In a formal policy manifesto this month, Biden’s National Security Council echoed the sentiment, saying: “The most effective way for America to outcompete a more assertive and authoritarian China … is to invest in our people, our economy and our democracy.”
For years, foreign policy pundits worried that the United States and China might be sliding into a new cold war — an updated version of the nuclear standoff that pitted the United States against the Soviet Union for almost half of the 20th century.
They can stop worrying. They were right about the new cold war’s imminence. But it’s already arrived, and it isn’t likely to become the terrifying kind. Rather than a race to build warheads, this competition involves an infrastructure race, a gross domestic product race and arguments over whose political system is superior.
And this cold war may even have some positive side effects. For one thing, it has focused leaders in both parties on the need for policies to strengthen U.S. economic competitiveness. And it has handed Biden a political dividend: a bipartisan rationale for the massive spending he wants.
Hawkish Republicans have been sounding the alarm about China for decades, pointing mostly at Beijing’s military expansion. So have many Democrats, with one camp focused on the loss of manufacturing jobs to cheap Chinese imports, another angered by China’s internal repression.
Now they’ve found common cause — and an opportunity to write the kind of bipartisan legislation Biden has long said he’d like to see.
One leading Senate bill is written by a political odd couple, Democratic leader Charles E. Schumer of New York and conservative Republican Todd Young of Indiana.

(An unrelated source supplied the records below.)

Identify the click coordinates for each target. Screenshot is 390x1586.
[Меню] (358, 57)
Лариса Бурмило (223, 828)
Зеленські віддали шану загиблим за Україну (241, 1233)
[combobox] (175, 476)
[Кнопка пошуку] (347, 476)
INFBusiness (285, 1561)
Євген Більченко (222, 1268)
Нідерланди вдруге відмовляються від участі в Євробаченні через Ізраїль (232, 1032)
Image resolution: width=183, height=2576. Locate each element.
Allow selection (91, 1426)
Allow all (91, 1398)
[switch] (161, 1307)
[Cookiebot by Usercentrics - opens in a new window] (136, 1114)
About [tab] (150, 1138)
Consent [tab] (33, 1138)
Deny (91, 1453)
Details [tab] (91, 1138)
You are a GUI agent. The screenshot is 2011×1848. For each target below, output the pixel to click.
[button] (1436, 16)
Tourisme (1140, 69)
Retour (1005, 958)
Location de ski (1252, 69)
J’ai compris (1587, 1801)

It would funnel $100 billion to the National Science Foundation for technology research, strengthen U.S. supply chains for critical industrial materials, and potentially provide subsidies for semiconductor manufacturing.

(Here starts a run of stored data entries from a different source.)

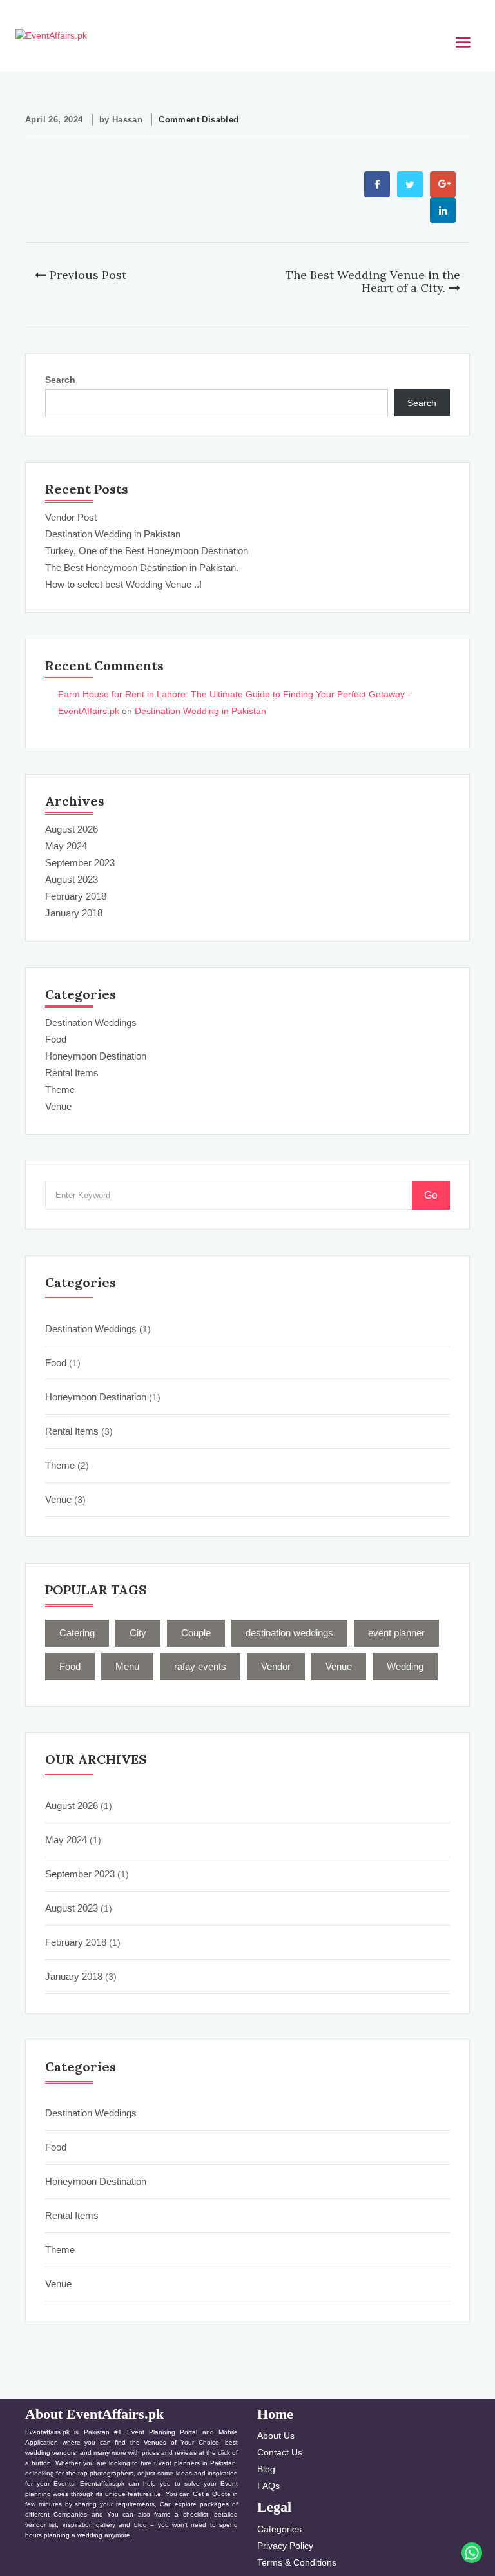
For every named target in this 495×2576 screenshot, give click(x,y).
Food (55, 1039)
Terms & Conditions (296, 2562)
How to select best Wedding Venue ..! (123, 584)
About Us (276, 2435)
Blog (266, 2469)
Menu (127, 1666)
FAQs (268, 2486)
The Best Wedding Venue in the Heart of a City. (373, 281)
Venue (58, 1106)
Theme (60, 1089)
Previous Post (86, 274)
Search (60, 379)
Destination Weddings (91, 1022)
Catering (77, 1632)
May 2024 (66, 845)
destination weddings (289, 1632)
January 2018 (73, 912)
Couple (196, 1632)
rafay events (200, 1666)
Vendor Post (71, 517)
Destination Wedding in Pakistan (112, 533)
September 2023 (80, 862)
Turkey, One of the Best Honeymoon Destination (146, 550)
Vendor (276, 1666)
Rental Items (72, 1072)
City (138, 1632)
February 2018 (75, 896)
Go (431, 1195)
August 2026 (71, 829)
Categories (279, 2529)
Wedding (405, 1666)
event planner (396, 1632)
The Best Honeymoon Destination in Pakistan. (141, 567)
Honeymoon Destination (95, 1056)
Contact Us (279, 2452)
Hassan (127, 119)
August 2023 (71, 879)
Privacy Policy (285, 2546)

The idea of passing a bipartisan “China bill” has become so popular that Senate Republican leader Mitch McConnell of Kentucky recently warned his colleagues against allowing Biden to load too much domestic spending onto the legislation.

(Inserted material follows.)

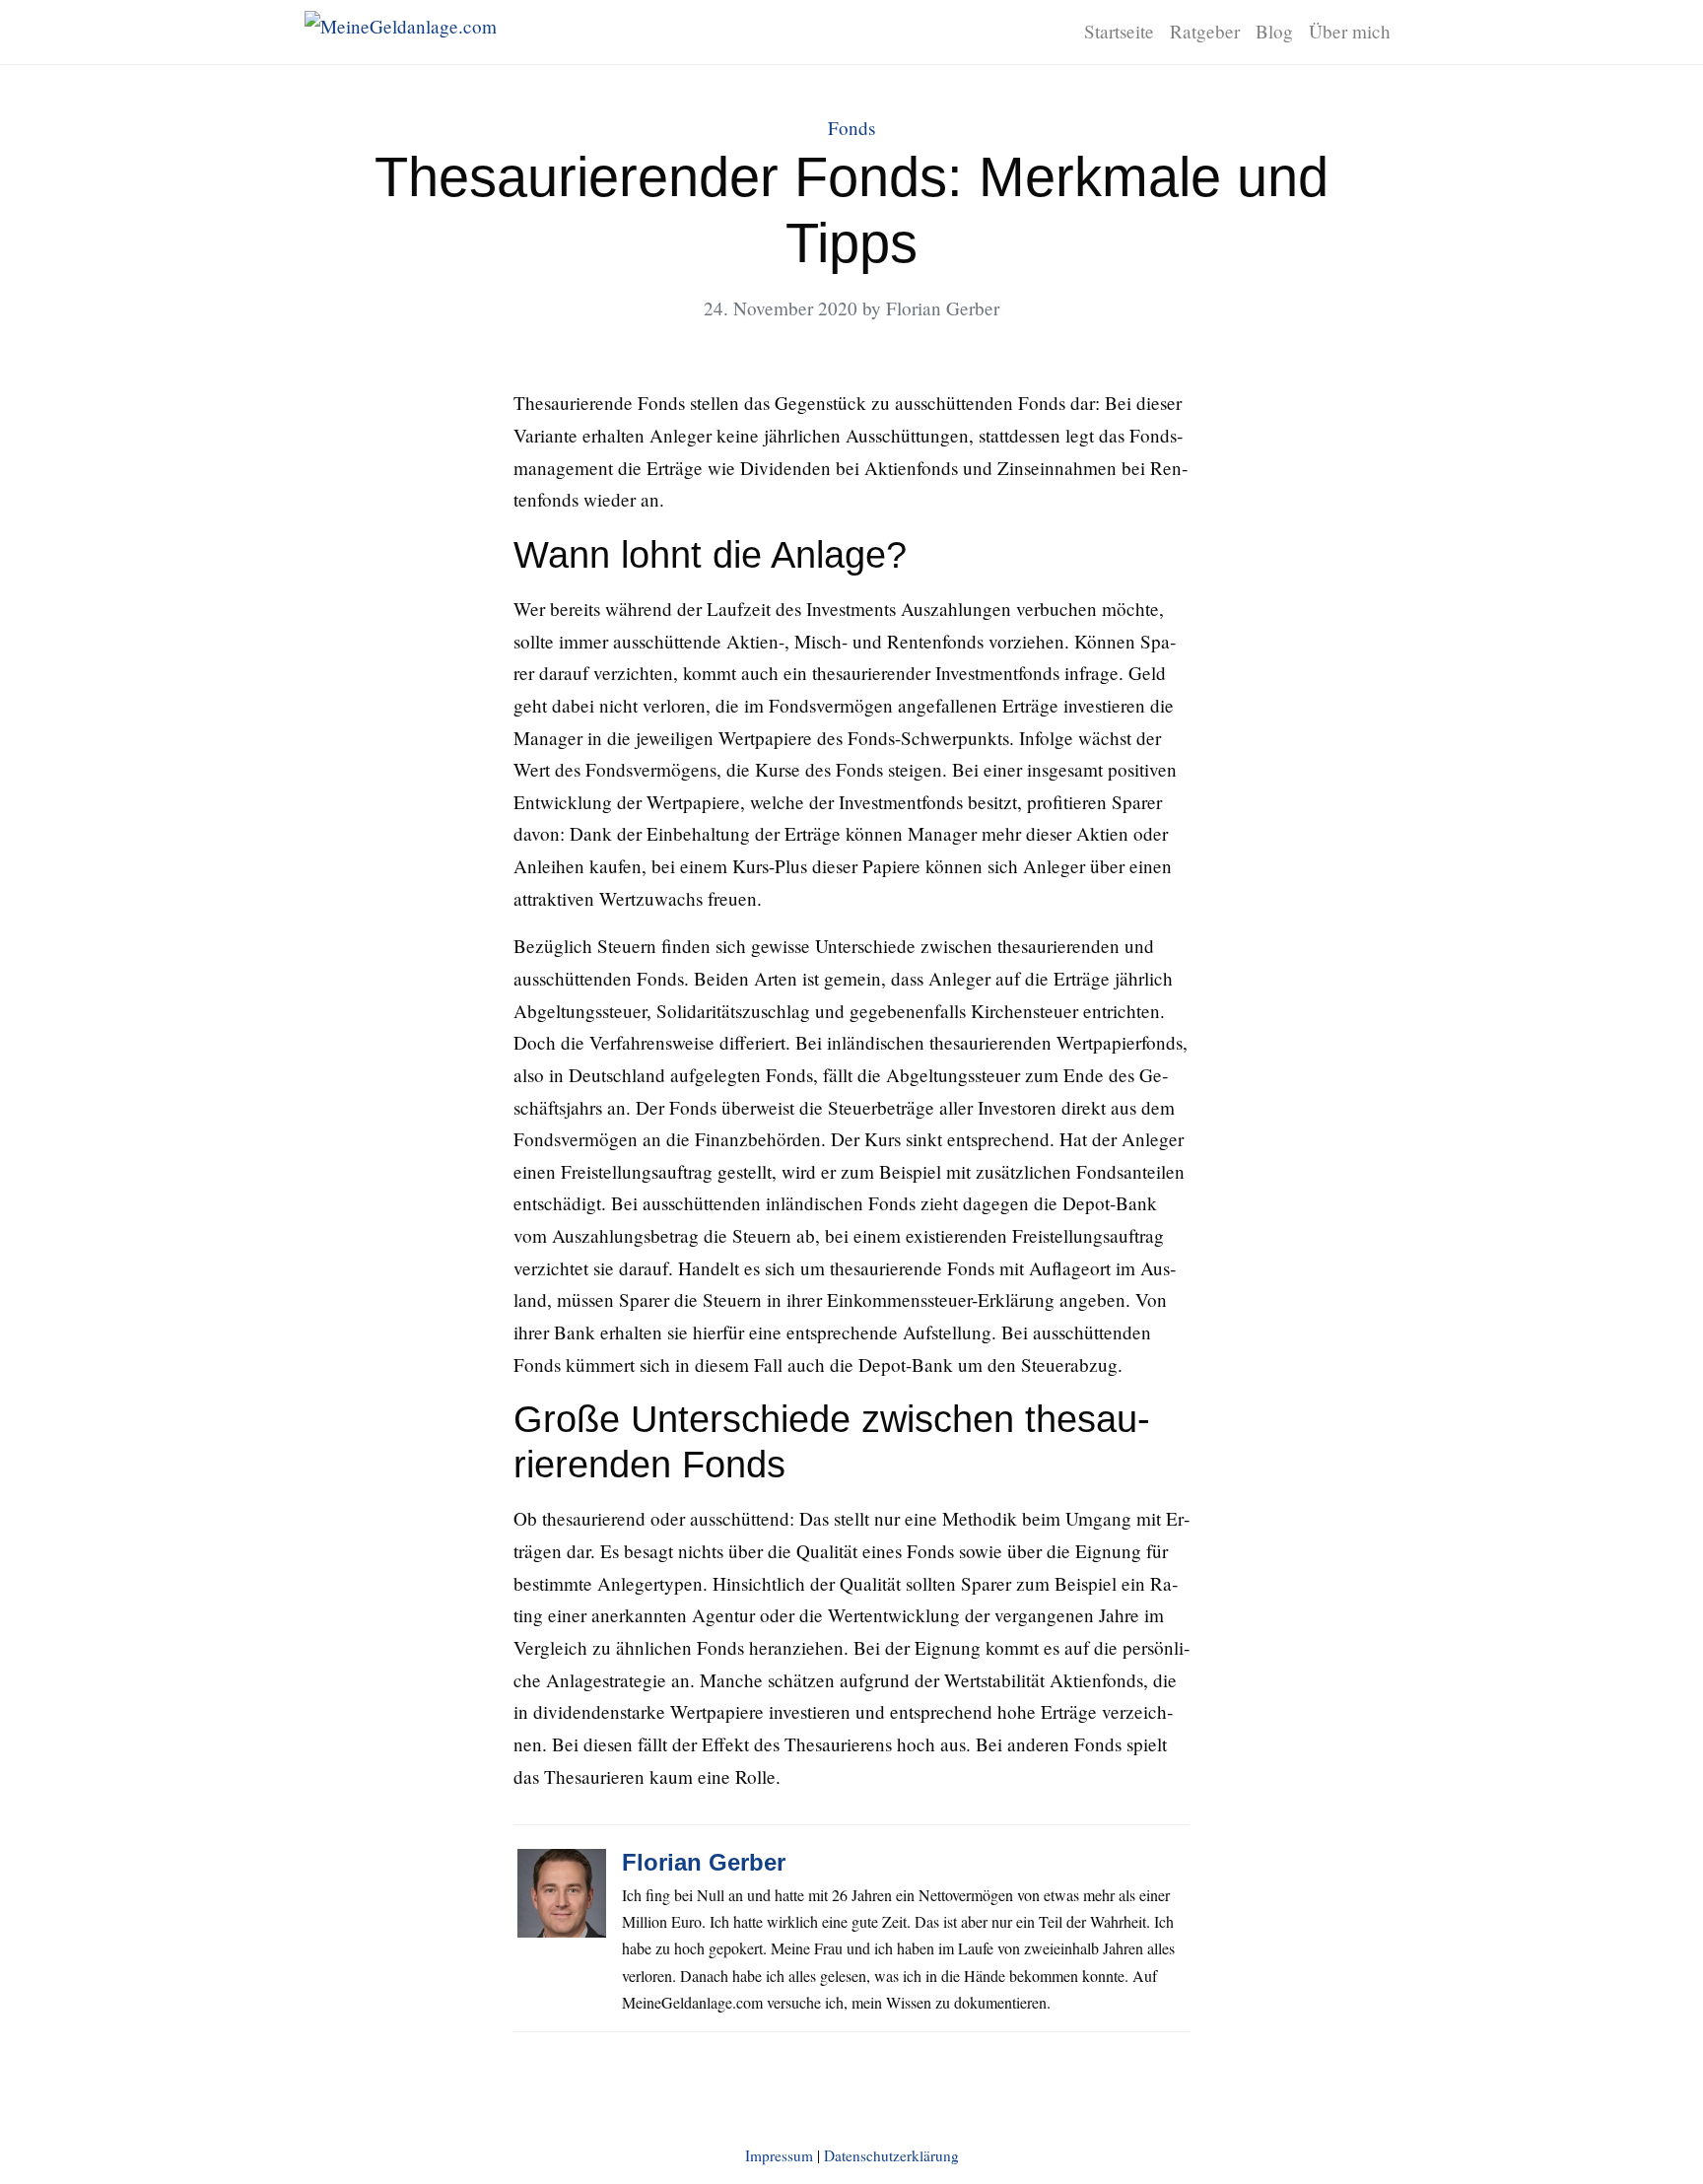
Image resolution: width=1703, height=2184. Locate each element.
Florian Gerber (703, 1862)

There’s an echo here of the first decade of the Cold War, when Americans’ alarm over the military threat from the Soviet Union prompted Republicans in Congress to support massive domestic programs, including the interstate highway system, which was funded in 1956; major investments in science and technology; and the National Defense Education Act of 1958, which marked the first major use of federal dollars to improve education.
Several of those innovations occurred after the Soviet Union shocked Americans by launching a satellite into space in 1957 — the “Sputnik moment” that suggested the United States might be falling behind technologically.
The U.S.-China competition is approaching a Sputnik moment of its own: the point at which China’s economy, as measured by gross domestic product, exceeds that of the United States. The number won’t be as meaningful as it looks; China’s GDP is big because its population is so huge, and its GDP per person is still less than one-sixth of ours. But it may still come as a blow to Americans’ self-image.
The Cold War with the Soviet Union was expensive and dangerous. It produced a nuclear arms race and dozens of brush fire wars; but it ended peacefully in 1991, when the Soviet Union, unable to compete economically with the West, disintegrated.
The new cold war with China doesn’t need to be as frightening. Unlike the United States and the Soviet Union, neither country is threatening the other militarily. They face a potential flashpoint in Taiwan, the breakaway province that Beijing has promised to retake; but Biden and his aides have made clear that the United States would make any such action by China costly.
The most encouraging sign: Both countries pronounced their initial meeting since Biden took office a success. The dialogue, which took place in Alaska last week, was frosty at times, with U.S. officials scolding China for its treatment of the Uyghurs and for repression in Hong Kong, while China’s Yang Jiechi fired back about U.S. human rights issues. “They did not just emerge over the past four years, such as Black Lives Matter,” he said.
But after two days of meetings, Yang sounded more positive. “These talks helped increase understanding, even though the two sides still have big differences,” he said. And on Tuesday, Biden’s special envoy for climate change, John F. Kerry, attended a virtual conference chaired by China’s climate chief, Xie Zhenhua — a sign that both governments still hope to find grounds to collaborate on at least one issue.
That’s good news. It makes it seem possible that China and the United States have learned to manage their disagreements without unnecessary escalation. A trade war is expensive, but far less costly than a nuclear war; a cold war is dangerous, but less damaging than a hot war.
If competition with China forces the United States to fund more research, rebuild its infrastructure and revitalize its economy, a little cold war could be a beautiful thing.